Happy as a Belgian panda
I very much enjoyed Alexa's Ministry of Grievances post yesterday and wish to emulate. I have very little, substantively, to complain about at the moment, but I do not see why that should stop me. I'm pretty sure unjustified moaning about minor inconveniences is good for the soul, or something.
My grievances (mainly self-inflicted):
1. Uniqlo fuckery
I ordered this cheap and delightful sweatshirt from Uniqlo recently, as recommended by Alison, who is my oracle in all things 'how the fuck should I dress'. After considerable delivery toing and froing and frustration, I finally took possession of my cheap and delightful sweatshirt yesterday (£10,90! A small percentage cashmere!), wore it, loved it, realised I was too warm in it, took it off, then apparently dropped it in the street. Noooooooooooo. NOOOOOOO. I tried to get another one (financial responsibility remains an alien concept in this household), but was stymied by the death of my online banking access thingy, see 3 below. And now the medium has sold out, FML.
2. Is it a cold or is it hayfever?
It's both, you're welcome.
3. Obstructive financial services harpies
Oh, I have to order a replacement for my broken online banking access thingy via the online banking thingy? But hang on, it's broken so how can I ACCESS online banking? You don't really care about that? I see, thanks. I've enjoyed our chat.
4. Credit card statements
HOW MUCH ON CUBES? My child does pay me back regularly for his Paypal-stravaganzas in cash, but as we all know, any amount of cash other than coppers vanishes via some strange alchemy like evaporating dew. Coppers, of course, hang around forever, annoying the hell out of everyone.
5. Exam season...
I know more about the fucking pulmonary circulation now than when I did biology myself. The correct use of niet and geen remain utterly mysterious, however. And Latin revision starts tonight, tristitia, I never got past Caecilius being in the fucking horta, so this will be ugly.

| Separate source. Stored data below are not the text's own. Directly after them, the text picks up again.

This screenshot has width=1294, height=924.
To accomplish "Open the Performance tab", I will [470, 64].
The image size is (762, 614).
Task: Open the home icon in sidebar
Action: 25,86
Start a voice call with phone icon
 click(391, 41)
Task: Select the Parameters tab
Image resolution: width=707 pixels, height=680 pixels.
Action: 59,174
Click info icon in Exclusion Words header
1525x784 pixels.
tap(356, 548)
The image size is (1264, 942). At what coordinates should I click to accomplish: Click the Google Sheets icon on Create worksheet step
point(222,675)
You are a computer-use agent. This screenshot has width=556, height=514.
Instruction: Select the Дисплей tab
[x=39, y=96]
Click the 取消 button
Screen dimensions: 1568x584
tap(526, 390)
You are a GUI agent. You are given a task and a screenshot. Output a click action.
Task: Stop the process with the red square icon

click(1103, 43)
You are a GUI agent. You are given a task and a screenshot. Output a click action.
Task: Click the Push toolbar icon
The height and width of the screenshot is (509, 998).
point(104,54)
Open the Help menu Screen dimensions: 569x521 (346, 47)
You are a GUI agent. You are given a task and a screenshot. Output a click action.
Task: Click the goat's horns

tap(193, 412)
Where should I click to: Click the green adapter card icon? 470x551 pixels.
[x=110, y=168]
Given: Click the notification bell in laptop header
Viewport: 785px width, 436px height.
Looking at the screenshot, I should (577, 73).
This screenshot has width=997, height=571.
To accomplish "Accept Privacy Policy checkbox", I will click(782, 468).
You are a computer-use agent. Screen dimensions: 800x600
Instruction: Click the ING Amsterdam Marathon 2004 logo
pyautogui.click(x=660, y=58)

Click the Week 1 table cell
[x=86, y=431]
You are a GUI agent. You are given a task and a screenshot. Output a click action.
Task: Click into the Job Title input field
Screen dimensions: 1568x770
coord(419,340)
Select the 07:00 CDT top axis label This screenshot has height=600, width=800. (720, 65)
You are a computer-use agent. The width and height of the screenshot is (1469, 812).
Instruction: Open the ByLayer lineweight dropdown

6. .. closely followed by 'that's your lot for education this year, kthxbai'
Once more, the eldest will be released into the community (= his fetid bedroom) as of this coming Monday, first to "revise" (bitter laughter), then for a whole week when the teachers have "conseil des classes" (which in my mind looks something like a Belgian version of spring break, with bikinis, barbecues and beer) even though the school year nominally ends on 26th June. The calendar I was relying on is a tissue of lies.
7. Chelonian woes
One of our surviving tortoises has been injured by something - a crow? The hedgehog? - and I am worried for it and concerned we will have to go back to the tortoise vet in Leuven at great expense and also have to tell the vet its name is Tortank.
8. Summer grooming ennui
I need to deal with my feet. Ugh. Also, I bought some body oil recommended by Margot Leadbetter in the comments recently but whenever it comes to putting it on, I am filled with weary futility. It's so sad I no longer believe in cellulite/firming treatments; it's a painful loss of innocence.
9. Teenager policing...
.. is hard work, no one with teenagers, or indeed anyone who has been a teenager, will be in the least bit surprised to hear. I actually mainly love teenagers, who are funny and sharp, but christ, the responsibility, it's as bad as those awful first few weeks when you realise that your newborn depends on you for survival. Mine is pretty great in all sorts of ways, but he is still a teenager and I feel lost and confused and haunted by too much reading of Times Online articles about the awful things teenagers are watching/doing/taking.
10. Emails from travel PRs
The arrival of a new email in my inbox gives me a little shiver of adrenalin that is not entirely pleasant, because well, I am weird and anxiety-ridden. Sadly I get this shiver 870 times a day currently and they are all capital letter-studded nonsense missives such as "Hire Your Own Private Island At Conrad Maldives Rangali Island", "Swing Away With Hastings Hotels Northern Irish Golfing Breaks" and worst of all, "Park Hyatt Pays Tribute to Families With Sons + Father's Book Inspired By U2's Bono". These are all real examples from the last hour.
Lay your grievances on the comments box in their droves. No complaint is too petty (as I believe is amply demonstrated by the above).